Hi all,

I am Reed, as a developer worked with the team for Palo (a MPP-based 
interactive SQL data warehousing).
https://github.com/baidu/palo/wiki/Palo-Overview

We propose to contribute Palo as an Apache Incubator project, and
we are still looking for possible Champion if anyone would like to volunteer. 
Thanks a lot.

Best Regards,
Reed

===================
The draft of the proposal as below:

#Apache Palo

##Abstract

Palo is a MPP-based interactive SQL data warehousing for reporting and analysis.

##Proposal

We propose to contribute the Palo codebase and associated artifacts (e.g. 
documentation, web-site content etc.) to the Apache Software Foundation with 
the intent of forming a productive, meritocratic and open community around 
Palo’s continued development, according to the ‘Apache Way’.

Baidu owns several trademarks regarding Palo, and proposes to transfer 
ownership of those trademarks in full to the ASF.

###Overview of Palo

Palo’s implementation consists of two daemons: Frontend (FE) and Backend (BE).

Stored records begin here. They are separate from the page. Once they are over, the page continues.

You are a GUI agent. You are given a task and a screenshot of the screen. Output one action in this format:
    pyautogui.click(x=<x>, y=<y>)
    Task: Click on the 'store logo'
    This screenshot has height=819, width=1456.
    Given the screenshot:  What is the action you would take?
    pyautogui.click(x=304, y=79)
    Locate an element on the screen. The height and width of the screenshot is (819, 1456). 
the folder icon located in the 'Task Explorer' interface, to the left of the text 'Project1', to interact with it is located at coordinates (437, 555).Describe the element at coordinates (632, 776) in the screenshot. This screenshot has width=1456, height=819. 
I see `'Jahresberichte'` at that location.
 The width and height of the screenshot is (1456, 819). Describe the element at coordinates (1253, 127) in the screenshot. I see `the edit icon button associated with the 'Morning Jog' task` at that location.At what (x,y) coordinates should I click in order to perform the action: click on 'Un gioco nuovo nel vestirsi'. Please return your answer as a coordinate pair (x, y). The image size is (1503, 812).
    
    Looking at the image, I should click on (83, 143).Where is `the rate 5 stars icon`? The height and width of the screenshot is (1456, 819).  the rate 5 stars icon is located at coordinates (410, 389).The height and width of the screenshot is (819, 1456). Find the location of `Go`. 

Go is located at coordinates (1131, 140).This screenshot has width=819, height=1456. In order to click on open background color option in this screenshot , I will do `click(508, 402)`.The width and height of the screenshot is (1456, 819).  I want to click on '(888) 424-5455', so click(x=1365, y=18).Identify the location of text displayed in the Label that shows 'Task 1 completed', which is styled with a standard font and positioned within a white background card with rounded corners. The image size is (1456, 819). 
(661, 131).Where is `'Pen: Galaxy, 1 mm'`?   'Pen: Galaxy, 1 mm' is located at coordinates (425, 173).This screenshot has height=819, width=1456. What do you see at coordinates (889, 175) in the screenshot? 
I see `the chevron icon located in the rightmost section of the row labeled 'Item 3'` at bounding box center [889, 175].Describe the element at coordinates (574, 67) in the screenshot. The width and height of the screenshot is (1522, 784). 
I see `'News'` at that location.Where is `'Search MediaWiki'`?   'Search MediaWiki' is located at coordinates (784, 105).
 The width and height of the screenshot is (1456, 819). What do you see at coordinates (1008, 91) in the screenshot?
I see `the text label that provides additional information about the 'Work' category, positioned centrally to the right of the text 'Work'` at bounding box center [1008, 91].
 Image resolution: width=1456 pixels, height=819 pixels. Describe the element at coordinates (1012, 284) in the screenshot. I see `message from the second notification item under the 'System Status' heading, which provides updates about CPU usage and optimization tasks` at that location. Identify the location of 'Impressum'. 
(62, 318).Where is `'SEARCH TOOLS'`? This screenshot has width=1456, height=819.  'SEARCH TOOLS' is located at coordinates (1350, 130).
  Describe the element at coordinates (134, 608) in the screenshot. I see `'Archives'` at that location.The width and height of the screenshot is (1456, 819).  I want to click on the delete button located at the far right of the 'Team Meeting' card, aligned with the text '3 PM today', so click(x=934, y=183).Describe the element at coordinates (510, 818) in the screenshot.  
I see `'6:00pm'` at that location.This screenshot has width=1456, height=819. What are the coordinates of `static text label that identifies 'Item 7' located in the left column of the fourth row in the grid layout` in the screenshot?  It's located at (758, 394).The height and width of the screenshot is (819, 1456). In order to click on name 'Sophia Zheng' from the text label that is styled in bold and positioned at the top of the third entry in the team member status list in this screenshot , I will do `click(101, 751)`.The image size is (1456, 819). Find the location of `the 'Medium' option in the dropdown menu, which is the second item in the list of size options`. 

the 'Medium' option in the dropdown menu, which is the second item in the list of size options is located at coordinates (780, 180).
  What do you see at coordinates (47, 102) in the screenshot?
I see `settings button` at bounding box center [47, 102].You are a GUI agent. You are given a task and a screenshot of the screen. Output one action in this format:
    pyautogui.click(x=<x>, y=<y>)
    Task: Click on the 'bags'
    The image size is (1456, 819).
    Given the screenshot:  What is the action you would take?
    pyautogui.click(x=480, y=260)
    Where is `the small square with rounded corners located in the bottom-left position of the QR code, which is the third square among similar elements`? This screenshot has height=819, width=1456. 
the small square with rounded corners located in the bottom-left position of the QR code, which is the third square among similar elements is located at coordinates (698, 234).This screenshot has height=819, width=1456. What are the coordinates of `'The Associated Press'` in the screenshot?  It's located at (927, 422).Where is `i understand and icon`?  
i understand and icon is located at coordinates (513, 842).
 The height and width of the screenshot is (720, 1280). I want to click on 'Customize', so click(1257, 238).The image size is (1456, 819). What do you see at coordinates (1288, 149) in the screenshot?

**Frontend daemon** consists of query coordinator and catalog manager. Query 
coordinator is responsible for receiving users’ sql queries, compiling queries 
and managing queries execution. Catalog manager is responsible for managing 
metadata such as databases, tables, partitions, replicas and etc. Several 
frontend daemons could be deployed to guarantee fault-tolerance, and load 
balancing.

**Backend daemon** stores the data and executes the query fragments. Many 
backend daemons could also be deployed to provide scalability and 
fault-tolerance.

A typical Palo cluster generally composes of several frontend daemons and 
dozens to hundreds of backend daemons.

Users can use MySQL client tools to connect any frontend daemon to submit SQL 
query. Frontend receives the query and compiles it into query plans executable 
by the Backend. Then Frontend sends the query plan fragments to Backend. 
Backend will build a query execution DAG. Data is fetched and pipelined into 
the DAG. The final result response is sent to client via Frontend. The 
distribution of query fragment execution takes minimizing data movement and 
maximizing scan locality as the main goal.

##Background

At Baidu, Prior to Palo, different tools were deployed to solve diverse 
requirements in many ways. And when a use case requires the simultaneous 
availability of capabilities that cannot all be provided by a single tool, 
users were forced to build hybrid architectures that stitch multiple tools 
together, but we believe that they shouldn’t need to accept such inherent 
complexity. A storage system built to provide great performance across a broad 
range of workloads provides a more elegant solution to the problems that hybrid 
architectures aim to solve. Palo is the solution.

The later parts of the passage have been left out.